SpatiaLite: Ground Control Points

Ground Control Points

Starting since version 4.3.0 SpatiaLite supports an optional GCP module; the GCP acronym simply stands for Ground Control Points.
Understanding the intended role of GCP is very intuitive, anyway the underlying mathematic and statistic operations are really complex and apparently intimidating.
In this short presentation we'll make any possible effort so to keep the discussion at the more elementary level.

Introduction: defining the problem

Imagine two different maps obviously representing the same identical geographic area, as the two shown on the side.
Now suppose that only in one case the Coordinate Reference System is well known and fully qualified; however (for any good reason) the other map is completely lacking any useful information about its own CRS.

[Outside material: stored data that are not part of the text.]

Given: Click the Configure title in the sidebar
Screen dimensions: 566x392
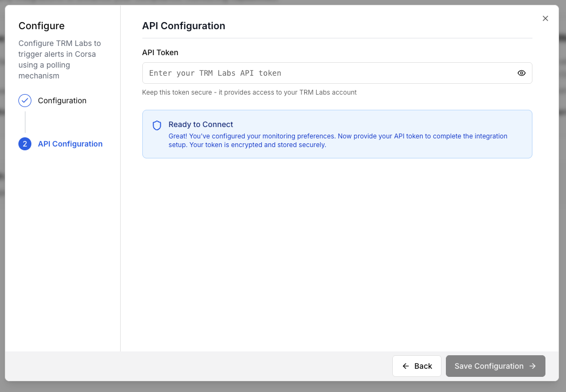Looking at the screenshot, I should [42, 25].
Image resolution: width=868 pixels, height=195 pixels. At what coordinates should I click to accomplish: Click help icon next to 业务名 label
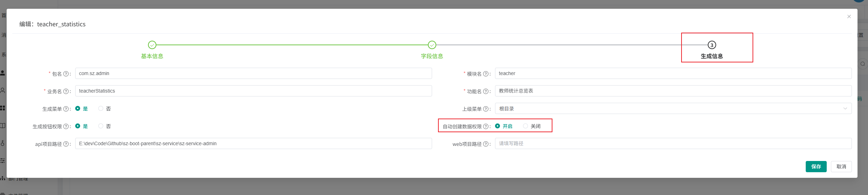(66, 92)

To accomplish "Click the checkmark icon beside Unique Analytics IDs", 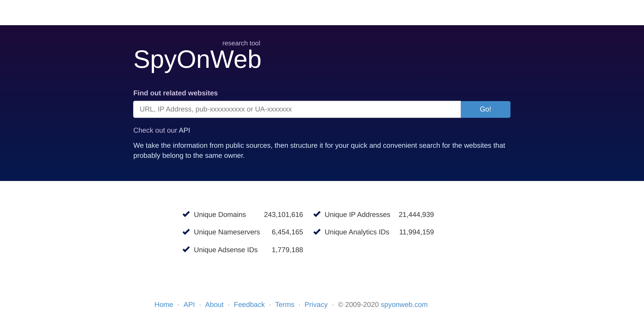I will point(317,232).
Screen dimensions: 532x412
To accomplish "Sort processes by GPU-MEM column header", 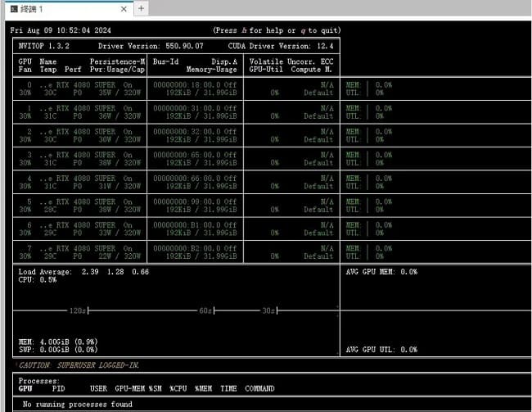I will point(129,388).
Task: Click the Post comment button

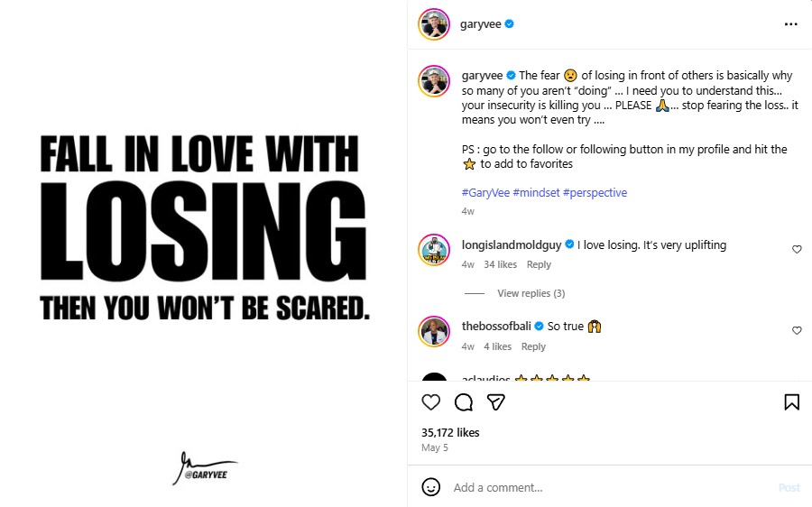Action: click(789, 487)
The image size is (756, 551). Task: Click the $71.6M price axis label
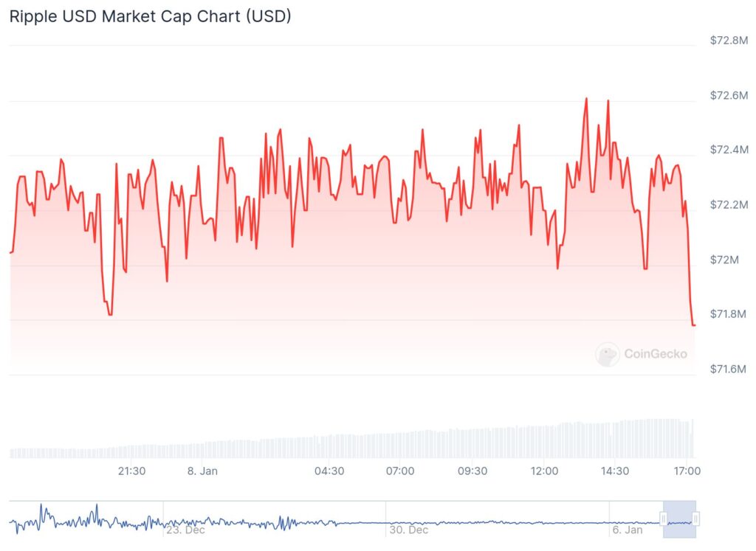coord(728,368)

You could be legitimately interested in merging together both maps, anyway this operation seems to be completely forbidden simply due to the complete lack of critical informations about one of the two maps.
In this specific case adopting the usual coordinate transformations based on PROJ.4 and ST_Transform() is completely out of discussion.

Just to say, this is the usual condition of many potentially interesting historical maps; but in many others cases too it frequently happens to encounter some odd map based on a completely undocumented CRS.
Other times it could be a well known CRS unhappily unsupported by the standard EPSG geodetic definitions simply because it's based on some extravagant or not very common projection system completely unfit to match the standard EPSG expectations
(an infamous example surely familiar to many Italian readers is represented by the Cassini-Soldner projection widely adopted by the Italian National Cadastre).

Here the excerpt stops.